2. Give an estimate of my age at the time.
3. Tag five other bloggers with this meme.
Alright, I guess I’ll play along. Most of my earliest memories involve running from my mother who had a wooden spoon in her hand. Yes, there are times when an Italian mother looking for you with a spoon in her hand is not a warm, pleasant memory of pampering and delicious food. No, this was an instrument of dispensing justice as well as gravy. Obviously nothing has changed in me, for I still to this day stir a reaction in people that makes them want to reach for things to throttle me with.

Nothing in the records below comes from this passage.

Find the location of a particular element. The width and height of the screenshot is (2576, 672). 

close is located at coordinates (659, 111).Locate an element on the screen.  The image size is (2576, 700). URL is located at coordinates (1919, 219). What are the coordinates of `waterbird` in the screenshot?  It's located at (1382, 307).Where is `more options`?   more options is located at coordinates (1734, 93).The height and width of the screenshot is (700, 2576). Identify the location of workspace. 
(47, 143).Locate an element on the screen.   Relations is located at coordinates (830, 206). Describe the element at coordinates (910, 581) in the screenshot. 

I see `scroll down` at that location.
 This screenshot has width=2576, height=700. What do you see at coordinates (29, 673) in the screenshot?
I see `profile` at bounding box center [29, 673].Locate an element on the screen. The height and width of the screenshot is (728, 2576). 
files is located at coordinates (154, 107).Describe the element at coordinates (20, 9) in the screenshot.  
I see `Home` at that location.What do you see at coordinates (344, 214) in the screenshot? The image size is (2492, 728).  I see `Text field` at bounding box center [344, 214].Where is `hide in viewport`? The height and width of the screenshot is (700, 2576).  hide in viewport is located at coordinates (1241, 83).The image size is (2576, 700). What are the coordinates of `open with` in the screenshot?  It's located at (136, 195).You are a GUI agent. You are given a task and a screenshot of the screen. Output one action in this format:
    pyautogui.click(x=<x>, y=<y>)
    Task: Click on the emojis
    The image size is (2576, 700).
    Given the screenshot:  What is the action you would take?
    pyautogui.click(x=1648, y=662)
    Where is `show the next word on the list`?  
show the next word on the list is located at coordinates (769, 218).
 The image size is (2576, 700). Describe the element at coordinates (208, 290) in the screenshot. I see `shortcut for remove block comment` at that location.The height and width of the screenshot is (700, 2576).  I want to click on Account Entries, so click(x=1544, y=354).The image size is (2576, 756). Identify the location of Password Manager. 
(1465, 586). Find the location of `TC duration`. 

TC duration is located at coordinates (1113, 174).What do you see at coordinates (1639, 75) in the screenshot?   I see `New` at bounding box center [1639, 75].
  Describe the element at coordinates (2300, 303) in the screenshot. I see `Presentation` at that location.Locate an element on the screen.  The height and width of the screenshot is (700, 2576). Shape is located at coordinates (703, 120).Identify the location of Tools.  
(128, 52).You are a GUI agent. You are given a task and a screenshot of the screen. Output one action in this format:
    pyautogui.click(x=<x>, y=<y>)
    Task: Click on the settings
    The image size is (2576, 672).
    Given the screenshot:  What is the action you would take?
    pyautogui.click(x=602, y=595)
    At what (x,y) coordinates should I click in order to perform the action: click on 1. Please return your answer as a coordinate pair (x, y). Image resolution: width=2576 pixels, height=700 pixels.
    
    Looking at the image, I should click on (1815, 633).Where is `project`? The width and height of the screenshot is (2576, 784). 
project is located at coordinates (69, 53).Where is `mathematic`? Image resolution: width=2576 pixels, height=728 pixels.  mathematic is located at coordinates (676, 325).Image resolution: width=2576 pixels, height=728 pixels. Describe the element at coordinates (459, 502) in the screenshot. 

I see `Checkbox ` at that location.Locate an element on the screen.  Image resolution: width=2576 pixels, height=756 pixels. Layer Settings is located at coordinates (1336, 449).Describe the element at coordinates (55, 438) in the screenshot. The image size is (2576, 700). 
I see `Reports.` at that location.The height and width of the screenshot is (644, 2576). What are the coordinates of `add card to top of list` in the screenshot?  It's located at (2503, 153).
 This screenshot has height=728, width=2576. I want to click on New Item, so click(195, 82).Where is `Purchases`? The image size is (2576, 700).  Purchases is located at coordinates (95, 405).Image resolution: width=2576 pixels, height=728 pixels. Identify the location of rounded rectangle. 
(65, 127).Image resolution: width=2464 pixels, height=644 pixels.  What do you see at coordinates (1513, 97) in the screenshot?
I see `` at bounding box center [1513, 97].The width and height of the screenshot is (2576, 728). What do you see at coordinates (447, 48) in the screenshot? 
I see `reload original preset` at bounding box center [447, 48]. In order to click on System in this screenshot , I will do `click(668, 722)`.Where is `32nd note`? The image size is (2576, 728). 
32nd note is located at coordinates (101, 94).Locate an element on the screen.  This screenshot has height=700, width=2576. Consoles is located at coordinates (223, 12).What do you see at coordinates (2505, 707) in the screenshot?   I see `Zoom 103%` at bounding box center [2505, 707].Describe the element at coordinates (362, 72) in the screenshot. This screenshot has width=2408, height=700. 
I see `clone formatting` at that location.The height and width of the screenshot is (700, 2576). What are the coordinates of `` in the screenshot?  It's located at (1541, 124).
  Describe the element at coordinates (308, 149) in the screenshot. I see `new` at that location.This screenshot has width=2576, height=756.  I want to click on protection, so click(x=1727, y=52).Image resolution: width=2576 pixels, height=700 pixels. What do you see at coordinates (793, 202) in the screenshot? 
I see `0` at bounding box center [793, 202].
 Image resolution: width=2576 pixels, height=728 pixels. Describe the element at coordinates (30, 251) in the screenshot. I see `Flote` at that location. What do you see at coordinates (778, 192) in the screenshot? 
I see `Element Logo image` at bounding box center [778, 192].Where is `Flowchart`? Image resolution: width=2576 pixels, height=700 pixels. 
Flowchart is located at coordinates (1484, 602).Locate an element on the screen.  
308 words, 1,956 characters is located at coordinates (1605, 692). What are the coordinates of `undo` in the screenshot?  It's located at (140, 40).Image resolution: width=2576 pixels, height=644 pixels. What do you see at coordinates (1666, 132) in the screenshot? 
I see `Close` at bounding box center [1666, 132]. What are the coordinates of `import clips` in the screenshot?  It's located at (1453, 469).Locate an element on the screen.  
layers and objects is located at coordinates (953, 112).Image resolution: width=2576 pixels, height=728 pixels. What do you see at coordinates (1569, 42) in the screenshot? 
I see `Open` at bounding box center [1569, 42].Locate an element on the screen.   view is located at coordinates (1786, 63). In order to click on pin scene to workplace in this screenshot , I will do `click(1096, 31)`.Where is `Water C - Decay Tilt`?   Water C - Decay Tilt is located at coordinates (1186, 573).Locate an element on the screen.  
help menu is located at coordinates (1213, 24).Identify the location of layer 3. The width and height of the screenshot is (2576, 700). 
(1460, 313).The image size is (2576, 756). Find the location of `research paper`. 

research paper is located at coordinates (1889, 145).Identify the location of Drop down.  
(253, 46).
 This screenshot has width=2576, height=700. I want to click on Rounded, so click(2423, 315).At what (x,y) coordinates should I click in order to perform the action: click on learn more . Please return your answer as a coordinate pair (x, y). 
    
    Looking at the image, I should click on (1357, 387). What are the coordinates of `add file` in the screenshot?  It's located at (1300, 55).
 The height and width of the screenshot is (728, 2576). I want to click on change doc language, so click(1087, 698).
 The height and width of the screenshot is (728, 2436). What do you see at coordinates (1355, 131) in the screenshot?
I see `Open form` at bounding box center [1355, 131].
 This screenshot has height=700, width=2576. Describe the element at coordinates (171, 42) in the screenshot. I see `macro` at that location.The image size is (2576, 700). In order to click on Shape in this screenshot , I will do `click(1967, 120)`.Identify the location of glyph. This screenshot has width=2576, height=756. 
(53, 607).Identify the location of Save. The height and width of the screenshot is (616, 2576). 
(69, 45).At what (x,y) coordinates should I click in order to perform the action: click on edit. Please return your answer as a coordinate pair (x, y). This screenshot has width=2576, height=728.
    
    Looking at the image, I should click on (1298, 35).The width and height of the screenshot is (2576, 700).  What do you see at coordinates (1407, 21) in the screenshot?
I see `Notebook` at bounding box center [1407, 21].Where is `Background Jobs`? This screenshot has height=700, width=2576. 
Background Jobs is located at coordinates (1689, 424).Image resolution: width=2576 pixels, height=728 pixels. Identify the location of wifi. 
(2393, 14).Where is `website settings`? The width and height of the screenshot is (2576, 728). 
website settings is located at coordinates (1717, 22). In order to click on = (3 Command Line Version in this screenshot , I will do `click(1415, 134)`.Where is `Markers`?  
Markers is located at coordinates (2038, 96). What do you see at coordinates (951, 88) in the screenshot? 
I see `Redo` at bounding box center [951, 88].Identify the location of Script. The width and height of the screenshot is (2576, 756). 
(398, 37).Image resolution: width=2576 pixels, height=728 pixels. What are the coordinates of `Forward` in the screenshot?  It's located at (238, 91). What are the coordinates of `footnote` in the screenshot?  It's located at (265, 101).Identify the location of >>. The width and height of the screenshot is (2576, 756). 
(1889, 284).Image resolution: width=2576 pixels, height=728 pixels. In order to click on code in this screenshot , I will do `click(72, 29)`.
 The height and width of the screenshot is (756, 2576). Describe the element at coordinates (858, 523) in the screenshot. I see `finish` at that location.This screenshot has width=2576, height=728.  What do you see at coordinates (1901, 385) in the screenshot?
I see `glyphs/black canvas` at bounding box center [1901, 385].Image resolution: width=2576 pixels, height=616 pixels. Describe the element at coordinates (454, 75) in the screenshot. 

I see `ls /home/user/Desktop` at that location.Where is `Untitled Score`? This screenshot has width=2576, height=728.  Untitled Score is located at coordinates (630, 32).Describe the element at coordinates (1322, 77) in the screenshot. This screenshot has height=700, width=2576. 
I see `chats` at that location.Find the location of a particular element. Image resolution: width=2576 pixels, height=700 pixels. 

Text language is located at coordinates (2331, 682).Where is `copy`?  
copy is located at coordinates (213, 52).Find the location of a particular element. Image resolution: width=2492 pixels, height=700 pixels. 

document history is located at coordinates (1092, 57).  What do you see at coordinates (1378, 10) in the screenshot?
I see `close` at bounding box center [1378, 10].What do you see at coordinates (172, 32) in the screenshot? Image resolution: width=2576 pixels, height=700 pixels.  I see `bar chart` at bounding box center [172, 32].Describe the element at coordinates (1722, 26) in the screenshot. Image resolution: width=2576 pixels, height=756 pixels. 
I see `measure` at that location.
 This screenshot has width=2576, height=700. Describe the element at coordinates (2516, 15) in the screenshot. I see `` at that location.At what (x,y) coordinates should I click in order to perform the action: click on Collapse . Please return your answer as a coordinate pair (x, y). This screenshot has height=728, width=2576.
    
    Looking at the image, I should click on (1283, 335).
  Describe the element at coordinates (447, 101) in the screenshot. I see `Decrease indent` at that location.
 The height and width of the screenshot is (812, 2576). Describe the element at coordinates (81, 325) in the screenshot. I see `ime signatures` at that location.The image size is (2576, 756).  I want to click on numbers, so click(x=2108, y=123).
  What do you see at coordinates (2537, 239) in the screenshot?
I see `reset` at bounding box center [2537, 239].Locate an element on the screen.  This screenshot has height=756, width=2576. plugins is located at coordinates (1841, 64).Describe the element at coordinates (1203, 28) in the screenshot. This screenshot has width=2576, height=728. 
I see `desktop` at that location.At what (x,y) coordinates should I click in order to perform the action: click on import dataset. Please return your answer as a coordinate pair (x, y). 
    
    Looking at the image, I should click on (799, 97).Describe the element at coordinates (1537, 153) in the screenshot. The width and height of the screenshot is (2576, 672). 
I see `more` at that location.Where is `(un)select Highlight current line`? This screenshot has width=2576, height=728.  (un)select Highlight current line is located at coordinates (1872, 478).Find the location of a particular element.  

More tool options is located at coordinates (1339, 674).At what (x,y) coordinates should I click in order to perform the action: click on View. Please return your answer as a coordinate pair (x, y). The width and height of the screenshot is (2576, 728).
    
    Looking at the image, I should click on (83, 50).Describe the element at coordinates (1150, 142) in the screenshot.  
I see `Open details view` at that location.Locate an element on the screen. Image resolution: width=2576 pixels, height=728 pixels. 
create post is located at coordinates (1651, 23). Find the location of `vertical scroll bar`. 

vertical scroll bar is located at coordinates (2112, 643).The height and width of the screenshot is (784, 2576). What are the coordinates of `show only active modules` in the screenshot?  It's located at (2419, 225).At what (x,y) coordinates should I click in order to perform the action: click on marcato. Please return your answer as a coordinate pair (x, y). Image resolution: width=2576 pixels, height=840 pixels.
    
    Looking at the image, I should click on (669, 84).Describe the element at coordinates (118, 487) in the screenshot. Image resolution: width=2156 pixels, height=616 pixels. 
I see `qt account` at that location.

Well the memory of mine I’ll share today was when I was about 3. Mind you, I was a relatively inexpensive kid as far as entertaining went because instead of gobs of toys, I was content with art supplies. The downside of that is when my inner artist drove me to go beyond my boundaries in order to fully express myself. Such was the case one day with a bottle of Elmer’s glue. Ah, I still remember the fascination I had watching it pour out. Well why not combine this excitement with all the other things I enjoy? Made sense then. So I proceeded to squeeze out the glue over everything in the living room. As I just finished drizzeling it over the last of the piano keys, I was suddenly interrupted by the most terrifying scream I have ever heard in my life. When I turned to see it emanated from my mother, and seeing the look in her eyes, I knew instantly my passion for Elmer’s glue was going to cost me. I hopped on my horsey (a plastic horse with wheels) and tried scooting away but it was too late. SLAP! It was so fast. I think I heard it and saw the red outline of my mother’s hand traced in red on my fat little thigh before I even felt it. Oh but when I felt it, yeesh! Apparently my deed called for such an urgent response that there was simply no time for the wooden spoon, the kitchen instrument I had grown to develop such a love-hate relationship with.